COMMITS-CAN

Description

The COMMITS-CAN study is trying to understand ways in which cancer treatment (including chemotherapy, hormone therapy, immunotherapy and targeted therapy) affects glucose levels in people with type 2 diabetes.

We want to know whether glucose sensors, which measure glucose levels every minute, improve cancer outcomes by keeping glucose levels nearer the normal range. We are hoping the research in this study will help us to improve the care and outcomes of people with cancer who have type 2 diabetes.

Participants eligible for the study includes patients with breast, bowel or lung cancer who also have type 2 diabetes. The participants will be randomised to either monitoring with a Libre Freestyle device (blood glucose monitor) and support from the diabetes team or usual standard of care. Clinical outcome, glycaemic profile and quality of life will be studied.

The project will utilise Flash Continuous Glucose Monitoring to obtain continuous blood glucose readings for the individuals enrolled in the study and will link survey and routinely collected healthcare data, enabling the assessment of the relationship between granular glycaemic information and health outcomes for the first time.

The Primary Objective of the study is to test the hypothesis that the proportion of patients who complete planned pharmaceutical therapy without meaningful interruption or dose adjustment is superior with the FreeStyle Libre device (flash glucose monitoring) and enhanced diabetes support.
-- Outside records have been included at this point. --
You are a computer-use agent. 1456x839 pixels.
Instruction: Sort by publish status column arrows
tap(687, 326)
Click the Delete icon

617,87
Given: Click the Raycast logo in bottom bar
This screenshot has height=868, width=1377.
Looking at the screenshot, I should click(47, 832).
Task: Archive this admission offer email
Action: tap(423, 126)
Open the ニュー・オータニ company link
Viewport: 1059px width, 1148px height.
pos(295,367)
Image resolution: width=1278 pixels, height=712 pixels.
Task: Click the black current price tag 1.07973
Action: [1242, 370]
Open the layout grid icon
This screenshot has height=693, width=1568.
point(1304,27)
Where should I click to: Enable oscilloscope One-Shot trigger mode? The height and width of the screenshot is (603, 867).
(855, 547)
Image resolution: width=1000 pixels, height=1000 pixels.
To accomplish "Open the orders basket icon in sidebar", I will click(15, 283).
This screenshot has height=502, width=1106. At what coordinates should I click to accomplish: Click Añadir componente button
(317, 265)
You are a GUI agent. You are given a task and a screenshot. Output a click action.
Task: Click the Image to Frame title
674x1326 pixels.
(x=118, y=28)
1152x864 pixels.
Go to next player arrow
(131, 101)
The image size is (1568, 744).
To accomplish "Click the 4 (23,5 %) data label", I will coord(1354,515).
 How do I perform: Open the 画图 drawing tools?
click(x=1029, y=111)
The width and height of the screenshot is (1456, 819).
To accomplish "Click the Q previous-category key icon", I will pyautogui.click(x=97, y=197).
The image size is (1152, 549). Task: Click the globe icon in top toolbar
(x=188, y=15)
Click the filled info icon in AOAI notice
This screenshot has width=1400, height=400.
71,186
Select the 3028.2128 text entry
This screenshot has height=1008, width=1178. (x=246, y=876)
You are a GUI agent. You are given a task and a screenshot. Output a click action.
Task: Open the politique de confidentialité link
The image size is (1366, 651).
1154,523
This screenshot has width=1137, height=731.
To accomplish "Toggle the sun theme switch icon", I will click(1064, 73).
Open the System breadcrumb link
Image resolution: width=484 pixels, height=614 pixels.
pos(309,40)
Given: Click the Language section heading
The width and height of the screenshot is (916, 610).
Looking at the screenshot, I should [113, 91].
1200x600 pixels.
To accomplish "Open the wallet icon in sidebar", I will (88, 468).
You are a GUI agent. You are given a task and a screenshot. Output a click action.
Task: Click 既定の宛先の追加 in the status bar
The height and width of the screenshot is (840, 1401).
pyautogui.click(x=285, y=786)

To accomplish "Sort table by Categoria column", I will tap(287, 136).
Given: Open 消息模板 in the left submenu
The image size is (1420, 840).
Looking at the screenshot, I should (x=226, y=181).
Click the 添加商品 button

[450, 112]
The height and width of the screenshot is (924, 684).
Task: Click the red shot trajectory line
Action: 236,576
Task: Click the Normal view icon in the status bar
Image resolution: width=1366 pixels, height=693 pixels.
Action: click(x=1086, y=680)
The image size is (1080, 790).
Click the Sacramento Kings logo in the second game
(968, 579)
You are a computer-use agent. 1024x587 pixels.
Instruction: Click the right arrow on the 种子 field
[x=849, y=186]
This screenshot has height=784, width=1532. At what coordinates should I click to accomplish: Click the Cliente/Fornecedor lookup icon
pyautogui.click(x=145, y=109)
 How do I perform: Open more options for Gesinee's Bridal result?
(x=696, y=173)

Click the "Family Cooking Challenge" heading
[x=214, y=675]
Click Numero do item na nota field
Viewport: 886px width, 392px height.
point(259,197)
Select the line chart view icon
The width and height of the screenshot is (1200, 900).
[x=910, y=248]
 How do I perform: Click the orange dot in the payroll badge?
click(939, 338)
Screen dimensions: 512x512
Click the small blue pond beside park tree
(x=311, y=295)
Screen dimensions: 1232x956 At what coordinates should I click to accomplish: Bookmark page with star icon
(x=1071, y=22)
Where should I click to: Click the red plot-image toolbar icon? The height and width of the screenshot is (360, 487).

Four secondary objectives; 1. To assess the feasibility of using glucose profile, provided by flash glucose monitoring data, to predict adverse events over the course of cancer treatment, 2. To examine the acceptability of using the FreeStyle Libre device and LibreView in a cancer context, 3. To determine the feasibility of using a desirability of DOOR framework, 4. To determine assess the cost effectiveness of the addition of the FreeStyle Libre device and enhanced diabetes support.